To your second question, such things are annoying to me because it is my
nature to be annoyed by ignorance. Many humans are naturally compelled to seek
understanding. There is nothing wrong with ignorance; it's just my nature to
find it annoying.

Also, downvoting my comments doesn't make them incorrect.

------
michaelmrose
The trolley problem conflates too independent issues in a very artificial set
of circumstances.

Whether we are willing or required to make a utilitarian moral judgment and
whether we have the right to do so.

In a real life trolley problem on the battlefield or in the hospital the
commanding officer or doctor has been invested by society with his/her
position and is expected to do hypothetically the best thing for his
patients/soldiers. He has both the power and the right. I'm aware the military
situation is a LOT murkier but lets not over complicate.

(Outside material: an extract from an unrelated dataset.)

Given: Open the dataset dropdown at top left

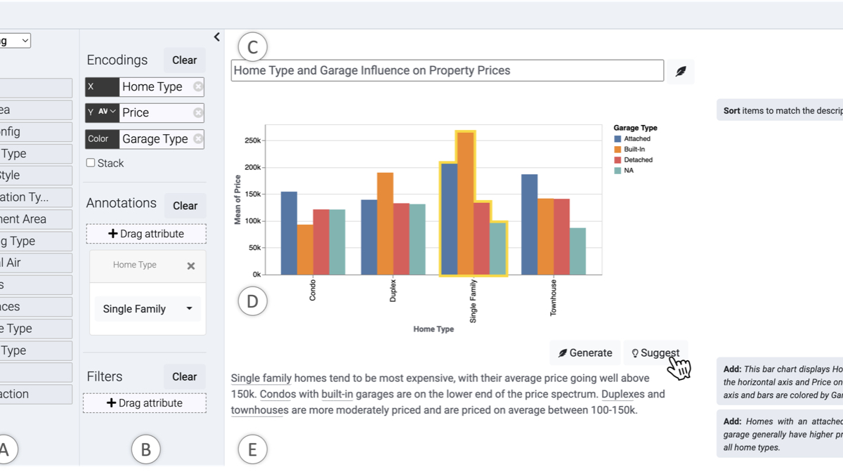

It seems to me that many are conflicted over their right to take power over
other peoples lives and the expected benefit. Note how most feel that you are
required to switch the trolley when nobody would be harmed on the other track.
Most feel it unacceptable to take responsibility for choosing which party to
die in a one to one switch but find sacrificing one for 5 at least acceptable
as the benefit mounts it becomes harder to be squeamish about taking power
over others.

Maybe if they analyses more realistic scenarios it might be somewhat clearer.